SANITA' - Asl To4: il sindacato proclama lo stato di agitazione

Stato di agitazione del personale dell'Asl To4. Lo ha proclamato, con una lettera al prefetto di Torino, il Nursind, il sindacato delle professioni infermieristiche. "Le problematiche irrisolte sono molteplici - dice il segretario provinciale Giuseppe Summa - ma la goccia che ha fatto traboccare il vaso è stato l'atteggiamento unilaterale da parte dell'azienda in merito ad alcune decisione organizzative che stanno ricadendo e presto ricadranno sui lavoratori e sui cittadini". Il sindacato, negli ospedali dell'Asl To4, lamenta, tra le altre criticità, personale ridotto all'osso e obbligato ad assistere persone che restano nei reparti di degenza perchè le rianimazioni sono piene.

Nursind non si è limitato alla sola richiesta al Prefetto, ma ha inviato la lettera per conoscenza alle autorità, alle istituzioni e alle forze politiche. «Riteniamo che il sindacato debba avere un importante ruolo nella tutela dei lavoratori, ma anche della salute dei cittadini, che ricordiamo essere riconosciuta quale diritto costituzionalmente garantito - dice Summa - anche sul progetto per la riduzione delle liste di attesa per esempio, ci sono numerose criticità che sui non vengono chiaramente descritte dall'Azienda e dall'Assessore Saitta. Ma, aldilà di questi punti, come sindacato siamo preoccupati per le gravissime condizioni nelle quali sono costretti oggi a lavorare i dipendenti ed in particolare infermieri e OSS, visto il periodo invernale di sovraffollamento  ormai quasi in atto. Bastano assenze improvvise per paralizzare interi reparti a causa dei contingenti ridotti al minimo. Gli stessi poi non tengono conto della reale complessità e specificità degli assisititi».
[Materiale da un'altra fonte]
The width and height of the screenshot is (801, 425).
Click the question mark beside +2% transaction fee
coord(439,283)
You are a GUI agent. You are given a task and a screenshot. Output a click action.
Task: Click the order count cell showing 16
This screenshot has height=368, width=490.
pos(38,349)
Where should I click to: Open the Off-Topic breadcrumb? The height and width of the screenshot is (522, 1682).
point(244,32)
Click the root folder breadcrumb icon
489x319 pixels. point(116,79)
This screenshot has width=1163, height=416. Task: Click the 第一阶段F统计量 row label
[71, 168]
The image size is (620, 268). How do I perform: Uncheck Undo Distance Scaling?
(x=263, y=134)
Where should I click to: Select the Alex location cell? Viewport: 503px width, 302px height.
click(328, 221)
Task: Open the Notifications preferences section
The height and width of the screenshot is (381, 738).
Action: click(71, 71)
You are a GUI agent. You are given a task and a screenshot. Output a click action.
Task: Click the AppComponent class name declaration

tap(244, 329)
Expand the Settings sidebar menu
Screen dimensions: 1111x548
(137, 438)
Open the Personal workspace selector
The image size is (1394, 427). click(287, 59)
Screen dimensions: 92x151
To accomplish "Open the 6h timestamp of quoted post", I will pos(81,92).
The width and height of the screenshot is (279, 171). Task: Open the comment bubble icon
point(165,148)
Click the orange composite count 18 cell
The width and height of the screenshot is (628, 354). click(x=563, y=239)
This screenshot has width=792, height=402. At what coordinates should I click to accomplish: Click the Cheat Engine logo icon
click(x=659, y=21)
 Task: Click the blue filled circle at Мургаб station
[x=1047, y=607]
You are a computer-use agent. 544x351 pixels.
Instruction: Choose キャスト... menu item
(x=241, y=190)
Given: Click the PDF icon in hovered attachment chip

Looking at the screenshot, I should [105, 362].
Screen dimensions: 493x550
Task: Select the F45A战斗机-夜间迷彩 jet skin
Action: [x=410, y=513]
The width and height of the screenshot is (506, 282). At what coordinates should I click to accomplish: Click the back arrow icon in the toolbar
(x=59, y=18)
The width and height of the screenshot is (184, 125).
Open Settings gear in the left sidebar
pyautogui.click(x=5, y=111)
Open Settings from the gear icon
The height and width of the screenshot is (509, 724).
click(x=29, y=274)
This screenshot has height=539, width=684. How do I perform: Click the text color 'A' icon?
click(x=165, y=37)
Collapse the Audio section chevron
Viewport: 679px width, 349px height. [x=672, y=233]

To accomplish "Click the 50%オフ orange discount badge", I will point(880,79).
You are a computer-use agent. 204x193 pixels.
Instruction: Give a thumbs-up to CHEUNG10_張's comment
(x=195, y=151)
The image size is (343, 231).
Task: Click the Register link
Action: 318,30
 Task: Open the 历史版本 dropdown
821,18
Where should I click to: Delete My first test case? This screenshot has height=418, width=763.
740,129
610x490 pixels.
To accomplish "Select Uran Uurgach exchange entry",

«La pronta disponibilità invece, è ormai utilizzata come strumento per mascherare le carenze e gli infermieri sono invitati a partecipare a numerosi corsi di formazione su modelli organizzativi stile statunitense, salvo poi essere utilizzati come factotum - dice ancora il sindacato - per non parlare dei trasporti secondari degli utenti di Chivasso, dove le ambulanze viaggiano come se fossero tandem con chiari rischi alla salute del cittadino.  Posti letto bis, barelle e personaleobbligato ad assistere persone che restano nei reparti di degenza perchè le rianimazioni sono piene e non esistono realta di terapia sub-intensiva. E' chiaro che con gli importanti tagli dei posti letto effettuati e con l'assenza di strutture territoriali in grado di accogliere i pazienti, il sistema sta implodendo e a farne le spese saranno cittadini e professionisti. L'Asl To4 fa fatica perfino a trovare medici ed è costretta ad assumere tramite cooperative esterne! Il motivo non è da ricercarsi solo nell'assenza di disponibilità di professionisti, ma anche alle condizioni di lavoro e quelle struturali di alcuni ospedali, che spingono purtroppo gli stessi altrove. Come sindacato non ci fermeremo solamente in Prefettura, ma qualora non ci fossero rapidi interventi, arriveremo a chiedere le dimissioni dell'attuale Direttore Generale».